Quem insiste em limitar a um quadro
Verdes colinas ou mesmo a haste de uma flor,
É certo,
Nunca deve ter-se flagrado
A contemplar verdes colinas
Ou a haste de uma flor.
No entanto, tanto, tanto que penso
E tanto e tanto que me pergunto
Incansavelmente o que me falta à completude
Que acabo sempre voltando
A esse estado de espírito
(Se é que espíritos possuem estados)
Em que sou tentado a me reconhecer
Como detentor de uma resposta tão simples quanto plausível:
O que me falta à vida é somente
Mais Pessoa à minha cabeceira
E mais cabeceiras a minha cama.
Há quem prediga o que escreve
Eu simplesmente deixo que me leve a pena.

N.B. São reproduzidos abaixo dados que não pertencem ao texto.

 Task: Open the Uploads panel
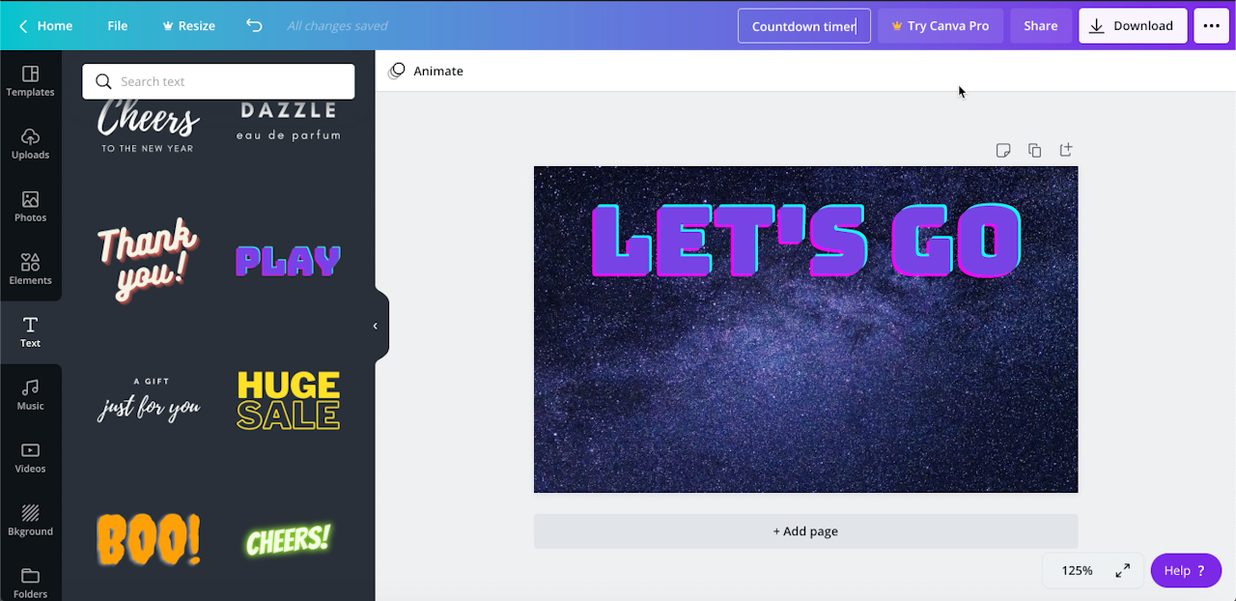30,144
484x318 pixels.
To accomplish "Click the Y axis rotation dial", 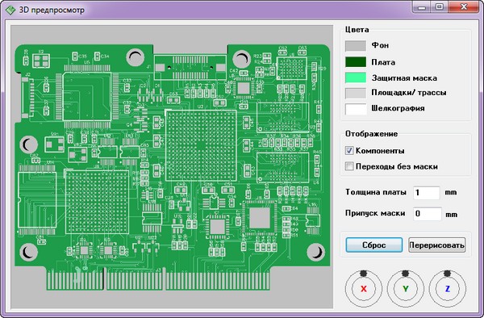I will 405,289.
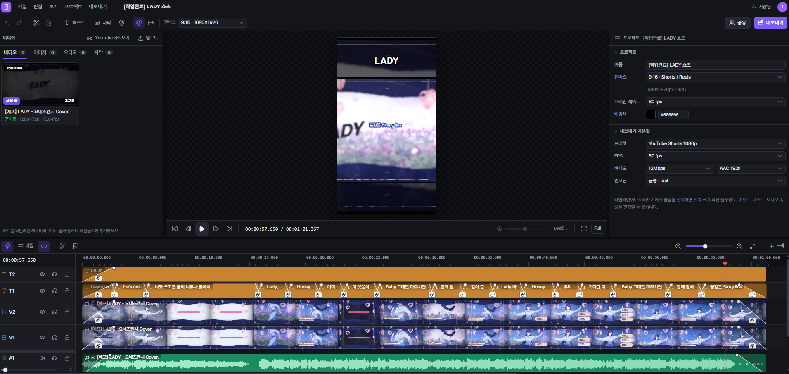Zoom in the timeline with plus magnifier

click(x=739, y=246)
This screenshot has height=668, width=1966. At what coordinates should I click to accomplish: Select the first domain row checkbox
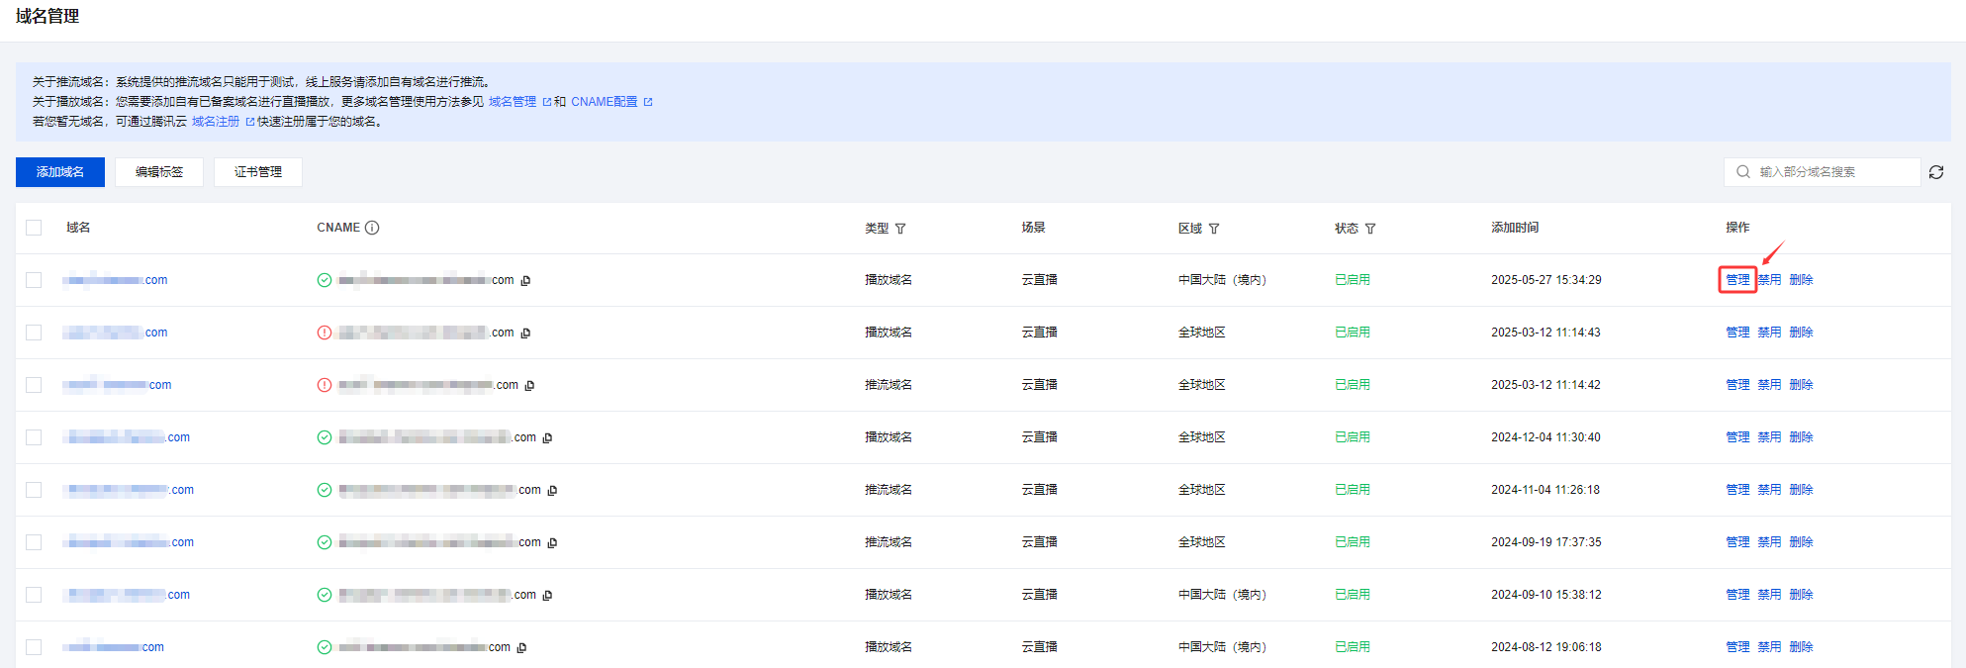(x=35, y=280)
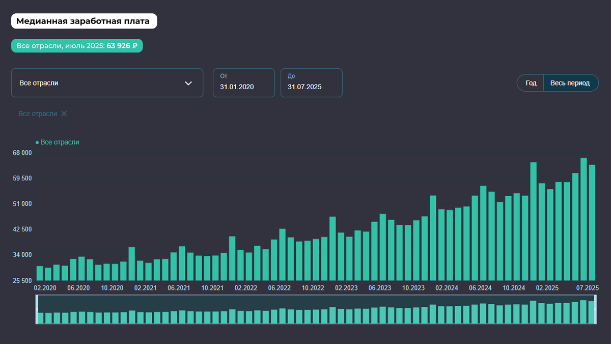This screenshot has height=344, width=611.
Task: Click the 06.2024 x-axis label
Action: coord(480,288)
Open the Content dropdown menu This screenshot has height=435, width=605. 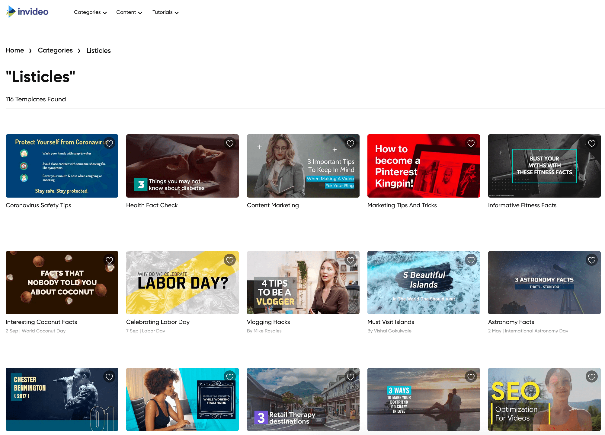(129, 12)
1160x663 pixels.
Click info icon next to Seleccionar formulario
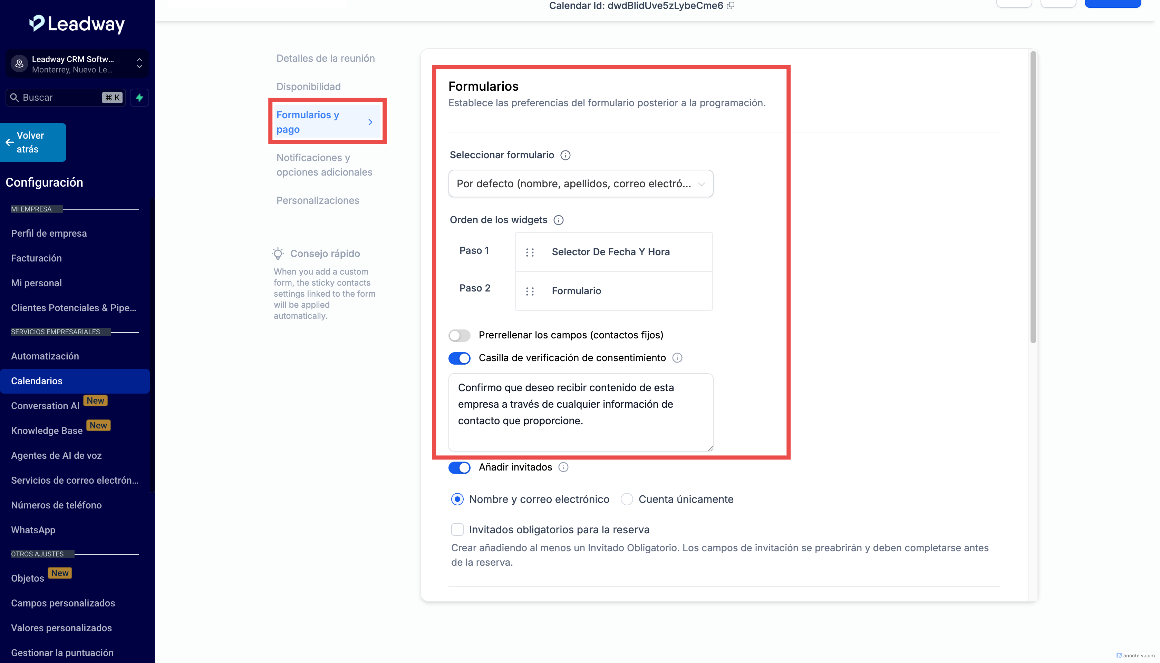pos(565,155)
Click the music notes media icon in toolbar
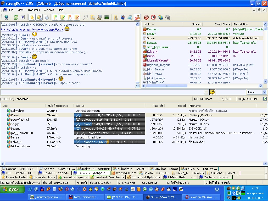The height and width of the screenshot is (201, 268). tap(168, 17)

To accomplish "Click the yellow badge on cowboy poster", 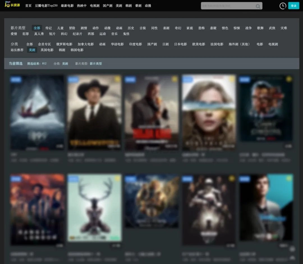I will 118,79.
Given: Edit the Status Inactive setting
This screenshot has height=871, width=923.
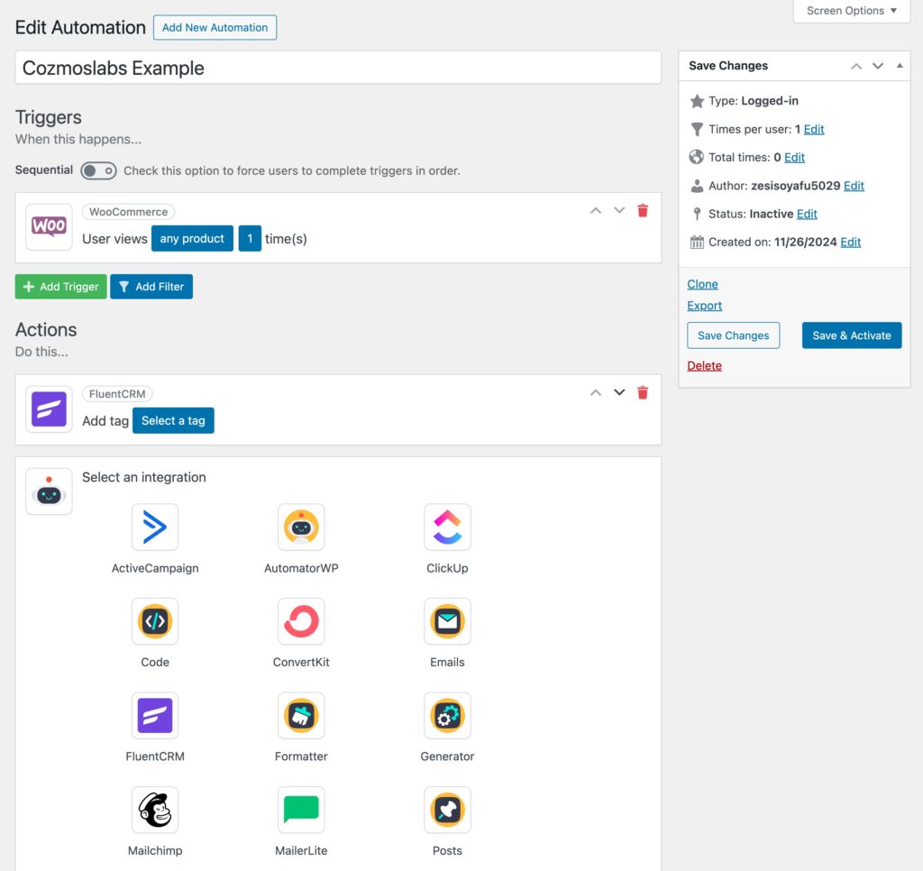Looking at the screenshot, I should pos(807,214).
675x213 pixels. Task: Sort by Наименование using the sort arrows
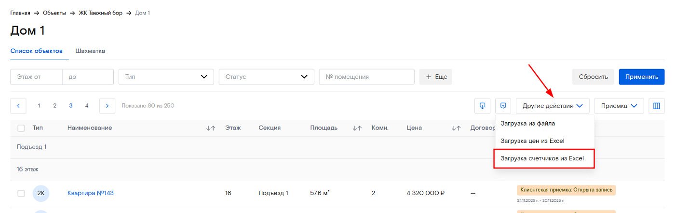[211, 128]
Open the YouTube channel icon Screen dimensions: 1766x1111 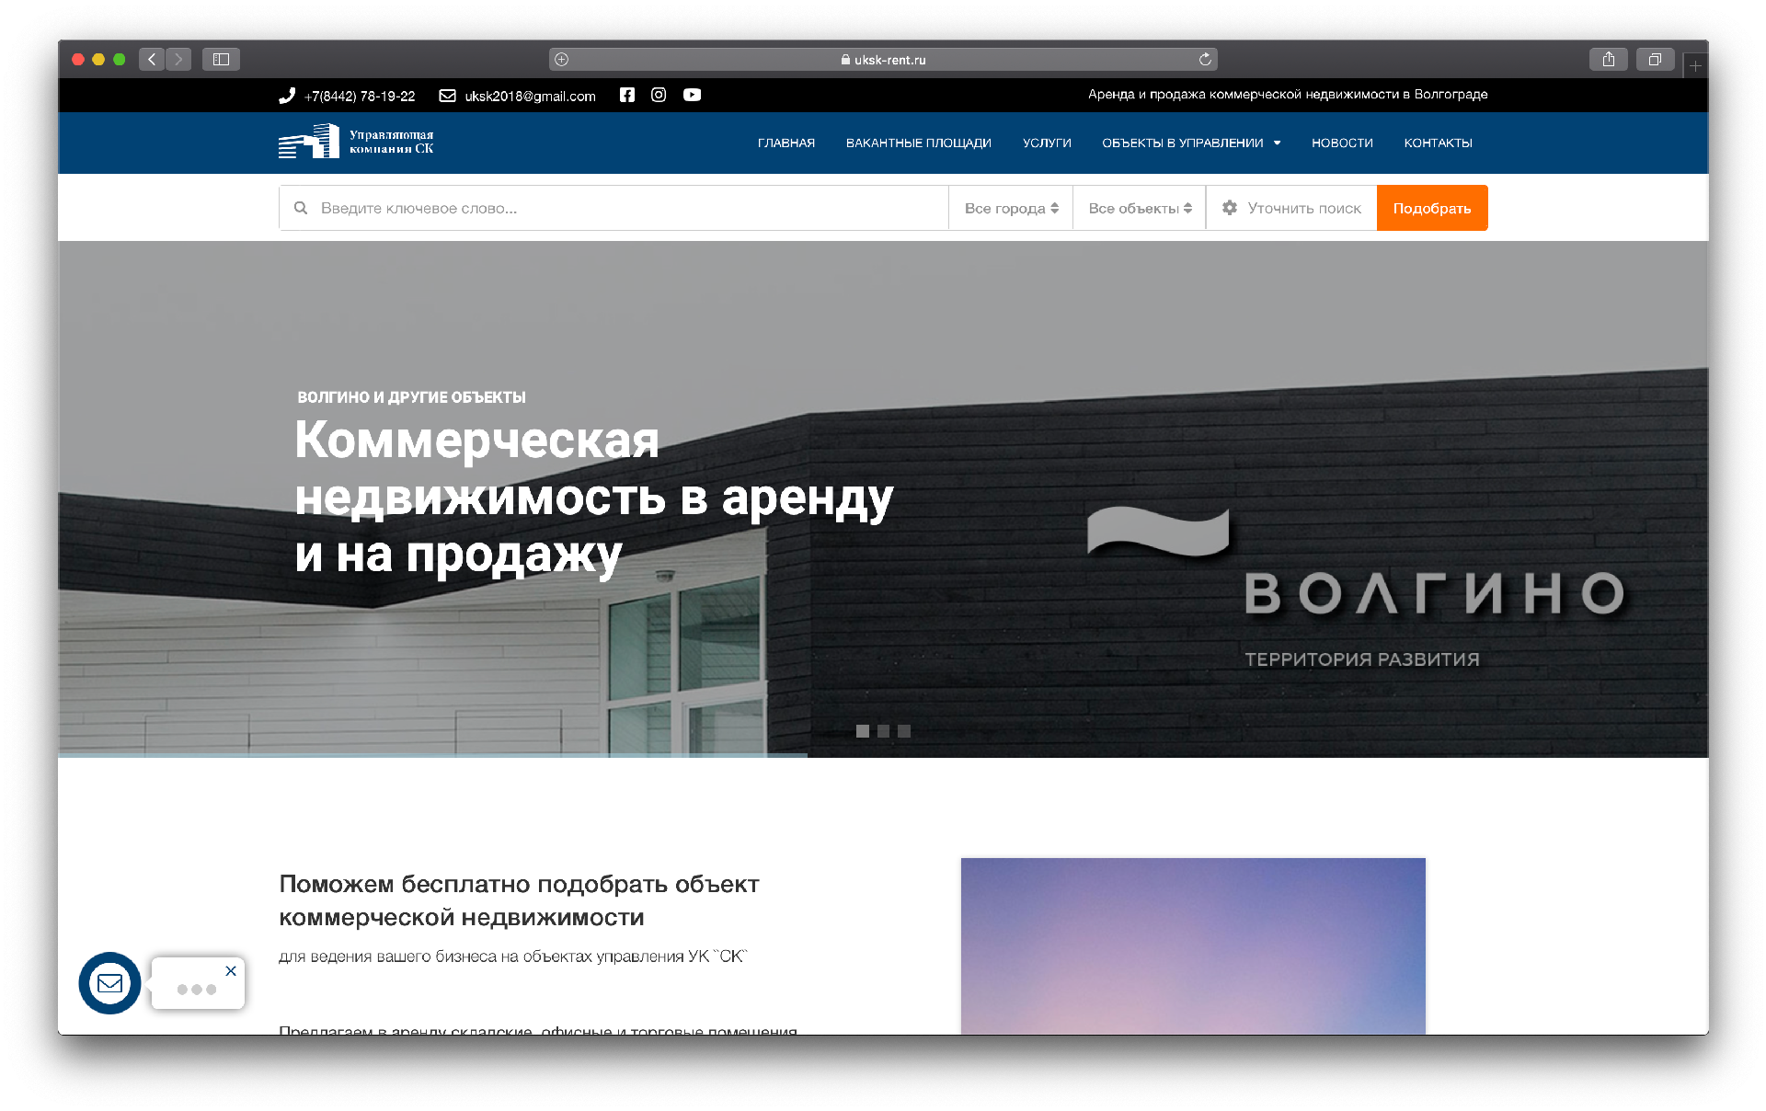[692, 95]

Que eu mesmo não mais seja
Que a pena em minhas mãos
Nem sequer o que ela traça ao papel,
Não quero ser os bosques molhados,
Os rios transbordados,
Não sou eu as poças na grama
Não sou eu nem mesmo os relâmpagos
Tampouco o medo dos relâmpagos
Nem as nuvens e nem seus desenhos.
Sou apenas a chuva que cai
Caio, e nada mais.
Almejar nada que não seja exatamente agora
E é esse e somente esse o segredo da felicidade.
Poetas são simplesmente
Pessoas que se arrogam no conhecimento de todas as dúvidas.
É engodo tudo isso
E seria até gostoso se possível
Mexer tudo num enorme caldeirão,
Afundar nele
E bebê-lo de dentro pra fora,
Até que fossemos exatamente o próprio caldeirão,
Para que então quem sabe
Um pouco de satisfação, nem que toldada em ressaca
Viesse-nos a mente
E tudo o que poderíamos querer
Seria dormir
E fazer uma boa digestão da realidade.
Há também quem confunda o que é real
Com o que tentamos fazer com que seja.
Real é a tela na parede
Real é o girassol em sua diária fixação
Real são as colinas e os campos
Secos ou verdejantes.
Todas as memórias que tenho,
Os sentimentos que me vem com elas,
Os pensamentos que me vem com eles,
E que me despertam a tela, o girassol e os campos,
Não são reais,
São apenas coisas bobas de uma cabeça que inventa
E saber disso é exatamente o que hoje me impede de ser realmente infeliz
Sou feliz.
E completo.
Sou mais real que minha tristeza,
O que faço
É apenas insistir em inventar em mim
Saudades de tudo o mais que não sou, ou que não tenho,
Mas isso é apenas brincadeira
De criança inocentemente envolvida numa catarse
De solidão.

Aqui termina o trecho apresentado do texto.